Он посмотрел на горизонт. У него были голубые, словно вылинявшие глаза и добродушное, очень худое лицо с четко очерченными линиями скул.
— Даже солнца не видать, — огорченно заметил Ромек. — Как думаешь, дождь будет?
Он прикорнул у стенки в нише, оставшейся после предусмотрительно выбранной глины. Там было сухо и вроде бы теплей. Надо рвом дул порывистый осенний ветер и гнал по небу тревожно набухшие дождем тучи, но здесь, внизу, было тихо и уютно.
— Плевал я на дождь, — беспечно возразил я. — Разве для нас это впервой? А ты вот подумай: когда начали мы этот ров копать, нас, стариков, было ровно тысяча душ. Парни все как на подбор, посидели уже в лагерях, да не в каких-нибудь завалящих. И повидали всякого. Замолчав, я раз-другой махнул пустой лопатой и придержал ею сыпавшиеся с насыпи комья.
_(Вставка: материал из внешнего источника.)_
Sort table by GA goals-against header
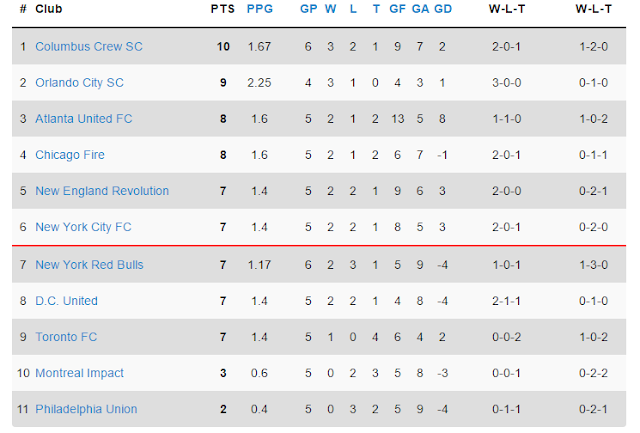The image size is (640, 433). [420, 9]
— Вот выкопали мы ров, немножко посветило солнце, немножко дождь полил, немножко ров осыпался — и осталась нас половина. А от тех, вон там, — я головой указал за поворот рва, туда, где работала остальная часть нашей группы, участники восстания, — уж не знаю, осталась ли в живых хоть половина. Говорят, уборщики трупов получили вчера по две буханки хлеба, потому что вывезли в ящике полсотни трупов. А один еврей утонул в луже на середине лагеря. Потому вчера мы так долго стояли на поверке. В блоке уж и суп совсем остыл.
Бывший диверсант вышел из ниши и взялся за кирку.
— И вовсе не две, не две буханки — каждый уборщик трупов получил полбуханки и немного маргарина в награду. И знаешь, вон тех, как ты говоришь, повстанцев, мне вообще нисколечко не жалко. Я их не приглашал сюда. Сами вызвались. Добровольцы, вишь, под конец войны добровольно приехали строить лагерь, индустриализировать край, — язвительно прибавил он и в заключение выругался.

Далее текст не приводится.